**What you should do**
Search the data for the word "green". Reproduce every line where it is found.

**The data**
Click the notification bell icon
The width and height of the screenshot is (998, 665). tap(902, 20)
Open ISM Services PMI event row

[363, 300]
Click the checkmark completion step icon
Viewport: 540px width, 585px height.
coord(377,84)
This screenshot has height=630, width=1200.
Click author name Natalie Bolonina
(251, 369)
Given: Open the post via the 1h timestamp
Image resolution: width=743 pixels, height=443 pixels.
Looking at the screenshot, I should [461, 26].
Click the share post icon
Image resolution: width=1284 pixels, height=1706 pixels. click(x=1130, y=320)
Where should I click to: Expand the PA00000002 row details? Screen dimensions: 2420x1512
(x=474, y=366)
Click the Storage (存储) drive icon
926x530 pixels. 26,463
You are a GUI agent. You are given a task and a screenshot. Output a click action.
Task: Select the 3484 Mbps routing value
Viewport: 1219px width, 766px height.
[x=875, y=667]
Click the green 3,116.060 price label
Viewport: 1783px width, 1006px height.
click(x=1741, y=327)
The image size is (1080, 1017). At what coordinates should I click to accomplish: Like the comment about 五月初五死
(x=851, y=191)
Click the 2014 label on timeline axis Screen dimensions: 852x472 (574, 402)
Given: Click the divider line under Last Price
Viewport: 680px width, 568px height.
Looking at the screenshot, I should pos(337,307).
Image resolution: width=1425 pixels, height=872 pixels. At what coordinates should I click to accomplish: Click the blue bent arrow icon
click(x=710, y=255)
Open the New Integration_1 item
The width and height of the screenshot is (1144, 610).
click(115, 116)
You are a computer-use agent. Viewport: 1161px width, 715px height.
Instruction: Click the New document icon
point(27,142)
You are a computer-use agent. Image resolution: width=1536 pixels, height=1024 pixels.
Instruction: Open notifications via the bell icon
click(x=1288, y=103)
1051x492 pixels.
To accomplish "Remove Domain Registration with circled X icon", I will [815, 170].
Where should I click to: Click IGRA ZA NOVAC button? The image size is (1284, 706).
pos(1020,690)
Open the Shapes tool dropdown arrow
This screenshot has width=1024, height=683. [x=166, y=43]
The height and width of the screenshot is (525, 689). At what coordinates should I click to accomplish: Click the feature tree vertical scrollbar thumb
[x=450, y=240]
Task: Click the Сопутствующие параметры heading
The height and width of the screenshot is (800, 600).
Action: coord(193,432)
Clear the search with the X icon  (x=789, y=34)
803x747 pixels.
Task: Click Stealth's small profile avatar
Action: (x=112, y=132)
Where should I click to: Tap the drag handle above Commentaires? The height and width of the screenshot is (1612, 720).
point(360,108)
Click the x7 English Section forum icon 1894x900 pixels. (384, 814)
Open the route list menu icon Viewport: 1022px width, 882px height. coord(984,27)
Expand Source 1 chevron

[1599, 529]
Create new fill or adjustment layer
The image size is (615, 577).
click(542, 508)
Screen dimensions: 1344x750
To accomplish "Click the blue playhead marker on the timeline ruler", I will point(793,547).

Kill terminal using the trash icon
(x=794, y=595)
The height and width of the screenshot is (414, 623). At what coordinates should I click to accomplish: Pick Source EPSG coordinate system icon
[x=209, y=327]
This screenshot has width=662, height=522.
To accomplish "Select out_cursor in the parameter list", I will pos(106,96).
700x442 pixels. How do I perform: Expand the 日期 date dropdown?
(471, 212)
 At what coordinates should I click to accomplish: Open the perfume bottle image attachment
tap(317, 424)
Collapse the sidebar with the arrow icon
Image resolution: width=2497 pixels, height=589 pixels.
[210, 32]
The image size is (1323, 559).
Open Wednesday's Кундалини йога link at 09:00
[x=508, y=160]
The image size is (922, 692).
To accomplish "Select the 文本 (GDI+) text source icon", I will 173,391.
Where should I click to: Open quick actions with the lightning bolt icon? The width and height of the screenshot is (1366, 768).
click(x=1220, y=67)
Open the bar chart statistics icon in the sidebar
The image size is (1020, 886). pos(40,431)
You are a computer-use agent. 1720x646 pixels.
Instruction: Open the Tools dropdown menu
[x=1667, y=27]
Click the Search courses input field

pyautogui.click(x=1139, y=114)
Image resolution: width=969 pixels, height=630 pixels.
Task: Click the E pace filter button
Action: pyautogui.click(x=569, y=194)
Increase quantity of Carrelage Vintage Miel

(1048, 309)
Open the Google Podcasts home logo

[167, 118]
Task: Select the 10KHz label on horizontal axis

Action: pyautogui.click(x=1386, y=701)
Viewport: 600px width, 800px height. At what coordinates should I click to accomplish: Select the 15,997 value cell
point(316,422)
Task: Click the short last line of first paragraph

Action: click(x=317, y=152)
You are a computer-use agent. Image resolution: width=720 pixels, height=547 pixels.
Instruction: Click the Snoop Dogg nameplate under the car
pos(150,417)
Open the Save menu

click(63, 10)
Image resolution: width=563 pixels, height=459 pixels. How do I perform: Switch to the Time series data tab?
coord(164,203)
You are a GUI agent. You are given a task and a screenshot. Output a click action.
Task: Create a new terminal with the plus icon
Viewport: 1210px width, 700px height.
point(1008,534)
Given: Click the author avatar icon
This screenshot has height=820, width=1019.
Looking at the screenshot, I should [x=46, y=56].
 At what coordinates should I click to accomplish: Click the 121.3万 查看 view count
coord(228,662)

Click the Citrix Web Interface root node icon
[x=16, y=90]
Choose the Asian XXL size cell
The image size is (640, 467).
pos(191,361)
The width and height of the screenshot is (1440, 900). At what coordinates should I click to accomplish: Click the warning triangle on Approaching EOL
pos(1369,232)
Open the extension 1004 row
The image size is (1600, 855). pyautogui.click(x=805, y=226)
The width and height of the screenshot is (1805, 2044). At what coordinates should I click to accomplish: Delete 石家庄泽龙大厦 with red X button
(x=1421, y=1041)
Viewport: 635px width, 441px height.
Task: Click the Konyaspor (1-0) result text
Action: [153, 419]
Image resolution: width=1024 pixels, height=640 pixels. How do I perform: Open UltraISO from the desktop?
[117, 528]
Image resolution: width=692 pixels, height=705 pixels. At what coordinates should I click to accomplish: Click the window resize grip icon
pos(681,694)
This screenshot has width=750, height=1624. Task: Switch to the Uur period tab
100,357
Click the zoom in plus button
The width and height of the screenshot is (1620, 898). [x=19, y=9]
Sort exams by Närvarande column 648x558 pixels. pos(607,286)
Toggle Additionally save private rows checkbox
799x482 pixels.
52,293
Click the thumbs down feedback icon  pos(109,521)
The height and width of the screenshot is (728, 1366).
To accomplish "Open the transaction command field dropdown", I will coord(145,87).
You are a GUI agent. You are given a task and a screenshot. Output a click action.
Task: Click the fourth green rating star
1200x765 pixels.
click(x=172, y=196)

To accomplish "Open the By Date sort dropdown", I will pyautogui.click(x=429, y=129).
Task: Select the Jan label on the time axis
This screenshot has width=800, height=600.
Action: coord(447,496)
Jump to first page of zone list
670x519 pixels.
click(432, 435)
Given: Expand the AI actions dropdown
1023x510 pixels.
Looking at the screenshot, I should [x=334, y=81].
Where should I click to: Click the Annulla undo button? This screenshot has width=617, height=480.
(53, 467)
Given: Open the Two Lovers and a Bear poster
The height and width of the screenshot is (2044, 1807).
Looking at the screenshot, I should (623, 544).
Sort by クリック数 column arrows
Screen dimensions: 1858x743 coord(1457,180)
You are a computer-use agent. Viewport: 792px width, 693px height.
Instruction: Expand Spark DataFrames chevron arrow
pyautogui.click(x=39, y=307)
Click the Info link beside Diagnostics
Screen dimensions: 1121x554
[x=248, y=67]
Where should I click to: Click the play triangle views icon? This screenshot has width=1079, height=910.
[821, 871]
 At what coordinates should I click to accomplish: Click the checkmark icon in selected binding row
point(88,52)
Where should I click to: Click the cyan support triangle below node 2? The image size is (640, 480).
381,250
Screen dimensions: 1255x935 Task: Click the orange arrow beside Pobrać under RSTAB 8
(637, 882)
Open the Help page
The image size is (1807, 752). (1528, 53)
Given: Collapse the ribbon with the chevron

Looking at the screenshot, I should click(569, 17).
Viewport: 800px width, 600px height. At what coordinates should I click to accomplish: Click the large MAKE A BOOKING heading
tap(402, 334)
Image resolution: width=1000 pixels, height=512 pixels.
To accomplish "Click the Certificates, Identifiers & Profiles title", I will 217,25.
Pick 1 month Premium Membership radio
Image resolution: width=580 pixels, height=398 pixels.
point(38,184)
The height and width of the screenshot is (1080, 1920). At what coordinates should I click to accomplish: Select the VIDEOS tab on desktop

**Answer below**
Click the green 3,116.060 price label
Task: Click the fourth green rating star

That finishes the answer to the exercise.